(ABOUT THIS TASK)
The answer is to contain only the line containing "Where should I" and the lines after it through the last one, each reproduced exactly as it appears below.
[[ DATA SECTION open ]]
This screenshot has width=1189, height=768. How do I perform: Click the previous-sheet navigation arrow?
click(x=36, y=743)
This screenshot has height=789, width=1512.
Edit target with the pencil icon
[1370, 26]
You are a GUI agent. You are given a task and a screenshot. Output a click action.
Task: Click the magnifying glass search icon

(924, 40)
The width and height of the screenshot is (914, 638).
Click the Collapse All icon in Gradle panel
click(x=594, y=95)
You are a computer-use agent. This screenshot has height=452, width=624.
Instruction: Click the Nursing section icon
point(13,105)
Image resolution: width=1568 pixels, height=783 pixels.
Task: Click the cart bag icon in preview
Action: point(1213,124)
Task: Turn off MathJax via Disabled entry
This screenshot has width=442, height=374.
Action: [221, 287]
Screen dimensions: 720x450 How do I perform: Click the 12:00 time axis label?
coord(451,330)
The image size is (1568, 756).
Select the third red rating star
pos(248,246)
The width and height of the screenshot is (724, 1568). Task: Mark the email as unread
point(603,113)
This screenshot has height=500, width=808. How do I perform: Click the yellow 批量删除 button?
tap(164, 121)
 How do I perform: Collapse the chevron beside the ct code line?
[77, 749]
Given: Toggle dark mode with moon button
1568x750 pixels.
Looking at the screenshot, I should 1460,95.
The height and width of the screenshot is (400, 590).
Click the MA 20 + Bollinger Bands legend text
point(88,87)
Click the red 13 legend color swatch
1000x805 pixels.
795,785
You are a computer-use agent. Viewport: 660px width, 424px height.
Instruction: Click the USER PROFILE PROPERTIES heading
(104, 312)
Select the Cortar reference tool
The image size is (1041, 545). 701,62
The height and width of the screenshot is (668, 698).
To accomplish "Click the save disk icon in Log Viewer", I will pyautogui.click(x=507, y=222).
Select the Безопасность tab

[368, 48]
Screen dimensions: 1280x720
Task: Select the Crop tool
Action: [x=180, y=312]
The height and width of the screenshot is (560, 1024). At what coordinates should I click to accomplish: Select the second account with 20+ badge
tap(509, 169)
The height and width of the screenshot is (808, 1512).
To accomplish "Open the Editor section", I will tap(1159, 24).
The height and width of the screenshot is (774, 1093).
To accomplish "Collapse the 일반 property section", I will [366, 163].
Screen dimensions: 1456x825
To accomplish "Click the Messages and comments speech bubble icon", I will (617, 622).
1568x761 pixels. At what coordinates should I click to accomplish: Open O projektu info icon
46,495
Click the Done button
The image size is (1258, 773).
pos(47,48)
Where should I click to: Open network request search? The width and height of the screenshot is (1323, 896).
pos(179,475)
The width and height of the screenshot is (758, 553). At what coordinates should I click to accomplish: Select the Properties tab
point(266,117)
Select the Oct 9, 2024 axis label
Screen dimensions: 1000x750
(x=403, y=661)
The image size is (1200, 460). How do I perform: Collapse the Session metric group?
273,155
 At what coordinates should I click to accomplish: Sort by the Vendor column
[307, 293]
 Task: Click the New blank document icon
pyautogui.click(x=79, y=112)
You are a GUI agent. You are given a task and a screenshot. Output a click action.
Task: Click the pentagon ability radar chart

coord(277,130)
[[ DATA SECTION closed ]]
(WRITTEN SOLUTION)
Where should I click to: Open network request search? The width and height of the screenshot is (1323, 896).
pos(179,475)
The width and height of the screenshot is (758, 553). At what coordinates should I click to accomplish: Select the Properties tab
point(266,117)
Select the Oct 9, 2024 axis label
Screen dimensions: 1000x750
(x=403, y=661)
The image size is (1200, 460). How do I perform: Collapse the Session metric group?
273,155
 At what coordinates should I click to accomplish: Sort by the Vendor column
[307, 293]
 Task: Click the New blank document icon
pyautogui.click(x=79, y=112)
You are a GUI agent. You are given a task and a screenshot. Output a click action.
Task: Click the pentagon ability radar chart

coord(277,130)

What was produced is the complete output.